What you have to do ->
Rewrite the stretch of the material below from the line containing "Viewport: 1201px width, 1235px" through the line containing "I will pos(504,193).", keeping every line, and offset each answer coordinate by adding 17 to it. Leave all other numbers unchanged.

----- Listed records

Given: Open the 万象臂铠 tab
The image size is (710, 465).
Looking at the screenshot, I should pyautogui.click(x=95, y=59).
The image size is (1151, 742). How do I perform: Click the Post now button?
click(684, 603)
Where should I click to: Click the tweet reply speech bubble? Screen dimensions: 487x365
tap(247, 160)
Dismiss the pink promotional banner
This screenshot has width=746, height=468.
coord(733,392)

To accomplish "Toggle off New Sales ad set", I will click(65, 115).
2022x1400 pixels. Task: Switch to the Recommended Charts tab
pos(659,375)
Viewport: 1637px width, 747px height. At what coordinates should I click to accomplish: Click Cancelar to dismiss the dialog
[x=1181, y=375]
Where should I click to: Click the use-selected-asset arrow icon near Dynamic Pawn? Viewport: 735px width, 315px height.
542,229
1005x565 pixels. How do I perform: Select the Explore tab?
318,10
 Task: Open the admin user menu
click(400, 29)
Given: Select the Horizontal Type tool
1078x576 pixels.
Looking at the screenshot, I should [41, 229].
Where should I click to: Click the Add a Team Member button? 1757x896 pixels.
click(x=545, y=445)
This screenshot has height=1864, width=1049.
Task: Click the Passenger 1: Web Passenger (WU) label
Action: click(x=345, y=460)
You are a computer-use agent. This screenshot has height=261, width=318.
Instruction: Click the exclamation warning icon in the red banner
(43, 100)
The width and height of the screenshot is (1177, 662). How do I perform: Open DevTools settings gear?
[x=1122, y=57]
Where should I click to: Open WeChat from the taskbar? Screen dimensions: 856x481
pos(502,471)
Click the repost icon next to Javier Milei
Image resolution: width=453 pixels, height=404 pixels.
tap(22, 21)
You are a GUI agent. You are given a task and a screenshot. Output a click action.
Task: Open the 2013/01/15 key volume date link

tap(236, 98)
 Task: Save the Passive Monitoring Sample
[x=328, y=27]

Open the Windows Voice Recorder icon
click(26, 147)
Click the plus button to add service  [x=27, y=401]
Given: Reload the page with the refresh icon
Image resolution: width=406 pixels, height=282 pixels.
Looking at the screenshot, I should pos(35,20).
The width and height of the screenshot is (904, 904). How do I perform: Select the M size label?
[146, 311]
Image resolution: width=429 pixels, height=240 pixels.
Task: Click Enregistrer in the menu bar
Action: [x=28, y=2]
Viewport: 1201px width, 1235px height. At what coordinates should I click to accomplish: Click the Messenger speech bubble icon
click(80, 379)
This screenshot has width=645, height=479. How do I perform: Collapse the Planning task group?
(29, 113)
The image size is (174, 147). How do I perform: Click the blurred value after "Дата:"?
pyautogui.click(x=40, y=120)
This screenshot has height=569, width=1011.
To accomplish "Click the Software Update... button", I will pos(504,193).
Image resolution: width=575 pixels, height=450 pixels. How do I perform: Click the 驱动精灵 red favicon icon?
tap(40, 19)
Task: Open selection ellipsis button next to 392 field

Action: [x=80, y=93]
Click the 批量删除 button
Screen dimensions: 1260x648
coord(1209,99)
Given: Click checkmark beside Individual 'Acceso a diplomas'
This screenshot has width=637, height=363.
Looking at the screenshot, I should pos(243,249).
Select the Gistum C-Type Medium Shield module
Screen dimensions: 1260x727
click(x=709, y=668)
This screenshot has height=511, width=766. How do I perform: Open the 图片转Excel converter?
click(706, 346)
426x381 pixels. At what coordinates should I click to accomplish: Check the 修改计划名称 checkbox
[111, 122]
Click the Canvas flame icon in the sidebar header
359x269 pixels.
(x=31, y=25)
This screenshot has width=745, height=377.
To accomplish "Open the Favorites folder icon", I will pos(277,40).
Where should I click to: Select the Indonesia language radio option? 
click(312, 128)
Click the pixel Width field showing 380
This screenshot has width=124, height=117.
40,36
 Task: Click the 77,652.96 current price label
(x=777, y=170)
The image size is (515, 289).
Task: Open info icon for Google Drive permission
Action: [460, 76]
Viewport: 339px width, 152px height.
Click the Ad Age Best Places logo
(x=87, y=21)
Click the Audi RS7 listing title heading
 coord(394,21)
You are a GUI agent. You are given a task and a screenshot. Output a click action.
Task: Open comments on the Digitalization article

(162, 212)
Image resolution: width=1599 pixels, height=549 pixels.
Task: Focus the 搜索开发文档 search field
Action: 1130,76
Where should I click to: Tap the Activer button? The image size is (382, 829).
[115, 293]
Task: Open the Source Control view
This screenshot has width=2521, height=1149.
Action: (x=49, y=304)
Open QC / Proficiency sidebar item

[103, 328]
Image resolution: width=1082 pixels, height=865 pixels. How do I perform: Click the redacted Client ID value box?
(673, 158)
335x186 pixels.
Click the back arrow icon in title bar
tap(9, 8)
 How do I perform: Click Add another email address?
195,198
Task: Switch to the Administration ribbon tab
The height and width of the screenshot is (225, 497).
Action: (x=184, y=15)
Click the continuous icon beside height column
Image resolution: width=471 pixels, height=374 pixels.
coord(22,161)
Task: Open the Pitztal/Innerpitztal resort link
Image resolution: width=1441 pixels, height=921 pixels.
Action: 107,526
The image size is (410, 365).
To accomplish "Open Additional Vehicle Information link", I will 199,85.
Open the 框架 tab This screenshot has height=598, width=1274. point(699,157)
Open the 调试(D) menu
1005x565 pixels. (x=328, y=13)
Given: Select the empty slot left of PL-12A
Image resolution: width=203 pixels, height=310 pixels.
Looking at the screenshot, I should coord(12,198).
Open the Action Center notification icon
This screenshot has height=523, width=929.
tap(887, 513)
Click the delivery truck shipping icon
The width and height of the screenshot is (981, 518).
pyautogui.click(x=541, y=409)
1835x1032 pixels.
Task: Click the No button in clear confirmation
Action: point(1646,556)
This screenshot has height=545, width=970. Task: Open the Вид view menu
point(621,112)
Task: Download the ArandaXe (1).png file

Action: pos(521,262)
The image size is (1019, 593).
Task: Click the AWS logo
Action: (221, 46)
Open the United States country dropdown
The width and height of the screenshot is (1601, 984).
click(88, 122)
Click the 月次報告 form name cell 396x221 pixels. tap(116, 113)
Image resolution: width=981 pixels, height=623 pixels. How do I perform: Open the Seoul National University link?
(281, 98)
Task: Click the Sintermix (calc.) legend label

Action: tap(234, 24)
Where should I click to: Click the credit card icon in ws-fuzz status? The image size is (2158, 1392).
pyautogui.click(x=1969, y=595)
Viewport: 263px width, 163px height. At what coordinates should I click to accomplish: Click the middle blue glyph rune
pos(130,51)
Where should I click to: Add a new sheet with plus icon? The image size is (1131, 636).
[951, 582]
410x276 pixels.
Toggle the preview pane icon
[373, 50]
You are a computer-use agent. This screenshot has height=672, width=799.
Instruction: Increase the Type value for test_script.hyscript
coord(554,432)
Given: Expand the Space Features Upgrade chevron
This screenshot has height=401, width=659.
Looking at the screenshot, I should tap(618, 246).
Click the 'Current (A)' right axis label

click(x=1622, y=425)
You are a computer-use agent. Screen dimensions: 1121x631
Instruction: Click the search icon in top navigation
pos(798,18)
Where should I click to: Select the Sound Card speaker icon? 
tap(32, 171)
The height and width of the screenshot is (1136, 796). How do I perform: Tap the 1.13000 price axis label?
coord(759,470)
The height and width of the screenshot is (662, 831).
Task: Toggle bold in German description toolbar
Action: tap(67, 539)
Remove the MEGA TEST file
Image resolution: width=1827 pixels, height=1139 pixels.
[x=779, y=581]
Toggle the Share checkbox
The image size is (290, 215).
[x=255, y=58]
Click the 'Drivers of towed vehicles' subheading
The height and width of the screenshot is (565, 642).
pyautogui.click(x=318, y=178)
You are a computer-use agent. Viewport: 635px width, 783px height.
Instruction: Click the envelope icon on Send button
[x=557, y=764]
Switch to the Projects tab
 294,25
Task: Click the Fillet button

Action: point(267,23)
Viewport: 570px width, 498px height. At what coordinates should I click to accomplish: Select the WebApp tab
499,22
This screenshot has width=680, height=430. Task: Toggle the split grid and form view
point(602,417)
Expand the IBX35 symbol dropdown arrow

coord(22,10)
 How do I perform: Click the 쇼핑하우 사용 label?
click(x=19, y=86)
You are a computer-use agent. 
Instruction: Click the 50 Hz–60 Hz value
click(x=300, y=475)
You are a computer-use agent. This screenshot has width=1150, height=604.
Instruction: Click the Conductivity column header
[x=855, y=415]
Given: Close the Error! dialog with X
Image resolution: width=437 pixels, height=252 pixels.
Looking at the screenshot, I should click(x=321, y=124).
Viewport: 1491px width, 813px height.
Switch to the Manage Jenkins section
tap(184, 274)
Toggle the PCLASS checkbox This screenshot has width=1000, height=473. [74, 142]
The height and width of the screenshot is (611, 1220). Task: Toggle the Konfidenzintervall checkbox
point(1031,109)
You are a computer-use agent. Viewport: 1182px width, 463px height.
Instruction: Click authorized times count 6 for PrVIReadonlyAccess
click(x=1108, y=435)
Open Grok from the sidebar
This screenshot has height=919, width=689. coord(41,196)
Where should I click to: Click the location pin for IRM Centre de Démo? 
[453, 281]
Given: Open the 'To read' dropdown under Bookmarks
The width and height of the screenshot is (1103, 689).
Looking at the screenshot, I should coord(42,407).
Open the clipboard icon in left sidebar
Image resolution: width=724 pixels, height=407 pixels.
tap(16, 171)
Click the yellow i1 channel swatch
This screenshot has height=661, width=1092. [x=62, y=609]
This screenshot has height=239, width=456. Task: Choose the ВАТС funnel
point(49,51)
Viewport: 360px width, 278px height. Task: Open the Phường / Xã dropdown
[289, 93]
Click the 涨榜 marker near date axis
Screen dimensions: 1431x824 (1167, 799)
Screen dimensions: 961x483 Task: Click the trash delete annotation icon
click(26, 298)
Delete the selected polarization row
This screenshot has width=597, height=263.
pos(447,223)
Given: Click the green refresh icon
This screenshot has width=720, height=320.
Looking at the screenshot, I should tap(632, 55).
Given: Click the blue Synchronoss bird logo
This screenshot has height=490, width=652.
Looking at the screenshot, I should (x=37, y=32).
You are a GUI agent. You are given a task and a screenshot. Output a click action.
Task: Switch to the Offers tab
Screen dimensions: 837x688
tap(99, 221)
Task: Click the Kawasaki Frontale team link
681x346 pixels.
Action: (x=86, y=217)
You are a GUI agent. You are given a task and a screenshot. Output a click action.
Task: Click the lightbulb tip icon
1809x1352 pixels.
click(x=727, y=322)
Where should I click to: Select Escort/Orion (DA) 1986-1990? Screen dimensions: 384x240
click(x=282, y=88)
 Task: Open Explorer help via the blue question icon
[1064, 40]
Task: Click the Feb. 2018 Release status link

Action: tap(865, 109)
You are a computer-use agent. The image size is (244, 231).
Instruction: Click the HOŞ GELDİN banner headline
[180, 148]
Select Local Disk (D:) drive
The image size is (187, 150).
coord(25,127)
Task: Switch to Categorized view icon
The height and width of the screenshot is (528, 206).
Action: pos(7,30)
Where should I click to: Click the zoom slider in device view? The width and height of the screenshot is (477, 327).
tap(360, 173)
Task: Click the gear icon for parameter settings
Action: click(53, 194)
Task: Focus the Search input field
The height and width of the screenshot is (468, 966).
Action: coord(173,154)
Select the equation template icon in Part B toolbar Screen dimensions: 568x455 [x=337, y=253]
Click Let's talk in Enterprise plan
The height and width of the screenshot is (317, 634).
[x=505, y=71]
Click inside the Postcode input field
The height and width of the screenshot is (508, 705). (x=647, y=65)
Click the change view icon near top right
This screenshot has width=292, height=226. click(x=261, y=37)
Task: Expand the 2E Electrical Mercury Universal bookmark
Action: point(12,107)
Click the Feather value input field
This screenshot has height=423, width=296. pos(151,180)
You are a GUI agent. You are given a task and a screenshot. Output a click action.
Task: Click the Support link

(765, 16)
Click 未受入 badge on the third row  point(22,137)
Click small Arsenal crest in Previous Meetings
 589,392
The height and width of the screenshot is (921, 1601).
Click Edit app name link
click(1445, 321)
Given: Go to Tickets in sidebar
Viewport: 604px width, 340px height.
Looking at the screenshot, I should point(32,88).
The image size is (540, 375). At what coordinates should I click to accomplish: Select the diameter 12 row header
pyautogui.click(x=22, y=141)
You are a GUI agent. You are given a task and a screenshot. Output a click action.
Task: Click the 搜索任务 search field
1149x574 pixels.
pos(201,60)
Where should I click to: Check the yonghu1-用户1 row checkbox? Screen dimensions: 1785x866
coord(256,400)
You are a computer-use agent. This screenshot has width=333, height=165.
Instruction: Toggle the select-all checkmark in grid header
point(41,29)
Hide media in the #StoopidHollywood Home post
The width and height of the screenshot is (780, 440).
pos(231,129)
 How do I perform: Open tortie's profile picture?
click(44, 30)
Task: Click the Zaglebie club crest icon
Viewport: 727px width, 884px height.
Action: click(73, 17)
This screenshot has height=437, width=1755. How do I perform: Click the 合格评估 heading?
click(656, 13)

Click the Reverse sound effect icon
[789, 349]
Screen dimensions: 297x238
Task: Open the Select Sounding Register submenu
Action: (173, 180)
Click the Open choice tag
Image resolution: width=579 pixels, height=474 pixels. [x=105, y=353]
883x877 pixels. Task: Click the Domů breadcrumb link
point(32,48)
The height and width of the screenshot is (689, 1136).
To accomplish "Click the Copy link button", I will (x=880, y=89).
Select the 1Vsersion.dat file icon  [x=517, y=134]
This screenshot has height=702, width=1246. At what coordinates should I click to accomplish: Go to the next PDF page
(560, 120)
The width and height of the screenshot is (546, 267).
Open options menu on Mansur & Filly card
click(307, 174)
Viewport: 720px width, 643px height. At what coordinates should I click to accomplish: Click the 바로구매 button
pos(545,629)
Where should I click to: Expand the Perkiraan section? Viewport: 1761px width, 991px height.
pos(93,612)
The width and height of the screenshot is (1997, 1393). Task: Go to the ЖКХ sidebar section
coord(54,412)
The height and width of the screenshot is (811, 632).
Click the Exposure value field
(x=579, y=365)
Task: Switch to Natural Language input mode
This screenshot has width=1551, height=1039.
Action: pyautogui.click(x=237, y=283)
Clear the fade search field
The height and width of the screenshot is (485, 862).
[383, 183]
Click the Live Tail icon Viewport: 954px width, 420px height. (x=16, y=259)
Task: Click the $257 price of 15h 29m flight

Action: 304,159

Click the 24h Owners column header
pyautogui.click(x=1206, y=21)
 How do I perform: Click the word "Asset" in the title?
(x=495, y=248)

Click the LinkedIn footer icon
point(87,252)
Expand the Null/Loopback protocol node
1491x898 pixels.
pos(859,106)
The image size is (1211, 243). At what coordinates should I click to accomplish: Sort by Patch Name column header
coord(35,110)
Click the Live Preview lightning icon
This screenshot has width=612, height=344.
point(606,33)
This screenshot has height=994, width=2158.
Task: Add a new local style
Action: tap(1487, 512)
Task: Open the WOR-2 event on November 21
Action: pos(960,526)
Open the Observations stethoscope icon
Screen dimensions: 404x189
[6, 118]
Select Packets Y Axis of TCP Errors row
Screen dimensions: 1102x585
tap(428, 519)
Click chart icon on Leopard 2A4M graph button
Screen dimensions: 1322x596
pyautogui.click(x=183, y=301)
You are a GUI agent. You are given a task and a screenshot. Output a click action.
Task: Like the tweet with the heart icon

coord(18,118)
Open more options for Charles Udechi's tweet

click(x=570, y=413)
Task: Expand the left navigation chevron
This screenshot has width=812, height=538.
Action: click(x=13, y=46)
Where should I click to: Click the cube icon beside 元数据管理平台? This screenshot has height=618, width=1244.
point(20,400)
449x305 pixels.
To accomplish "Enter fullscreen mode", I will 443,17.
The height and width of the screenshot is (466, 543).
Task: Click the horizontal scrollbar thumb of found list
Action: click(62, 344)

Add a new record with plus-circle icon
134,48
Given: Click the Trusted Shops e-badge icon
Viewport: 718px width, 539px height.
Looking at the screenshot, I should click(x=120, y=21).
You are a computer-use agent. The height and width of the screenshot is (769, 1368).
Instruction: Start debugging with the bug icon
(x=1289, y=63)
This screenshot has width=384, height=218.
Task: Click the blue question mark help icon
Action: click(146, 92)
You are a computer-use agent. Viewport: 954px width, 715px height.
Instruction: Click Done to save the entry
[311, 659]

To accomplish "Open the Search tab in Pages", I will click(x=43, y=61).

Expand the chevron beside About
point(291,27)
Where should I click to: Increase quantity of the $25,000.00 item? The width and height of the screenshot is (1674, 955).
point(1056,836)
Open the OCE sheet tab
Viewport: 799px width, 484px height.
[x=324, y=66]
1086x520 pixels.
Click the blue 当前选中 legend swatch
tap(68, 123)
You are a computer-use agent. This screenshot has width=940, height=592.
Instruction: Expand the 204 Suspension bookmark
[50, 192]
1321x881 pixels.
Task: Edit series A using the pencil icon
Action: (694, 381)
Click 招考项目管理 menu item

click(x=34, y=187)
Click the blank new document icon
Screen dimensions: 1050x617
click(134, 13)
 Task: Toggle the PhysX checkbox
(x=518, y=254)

----------

Solution to this problem ->
Viewport: 1201px width, 1235px height. At what coordinates should I click to accomplish: Click the Messenger speech bubble icon
click(97, 396)
This screenshot has width=645, height=479. How do I perform: Collapse the Planning task group?
(46, 130)
The image size is (174, 147). How do I perform: Click the blurred value after "Дата:"?
pyautogui.click(x=57, y=137)
This screenshot has height=569, width=1011.
To accomplish "Click the Software Update... button", I will pos(521,210).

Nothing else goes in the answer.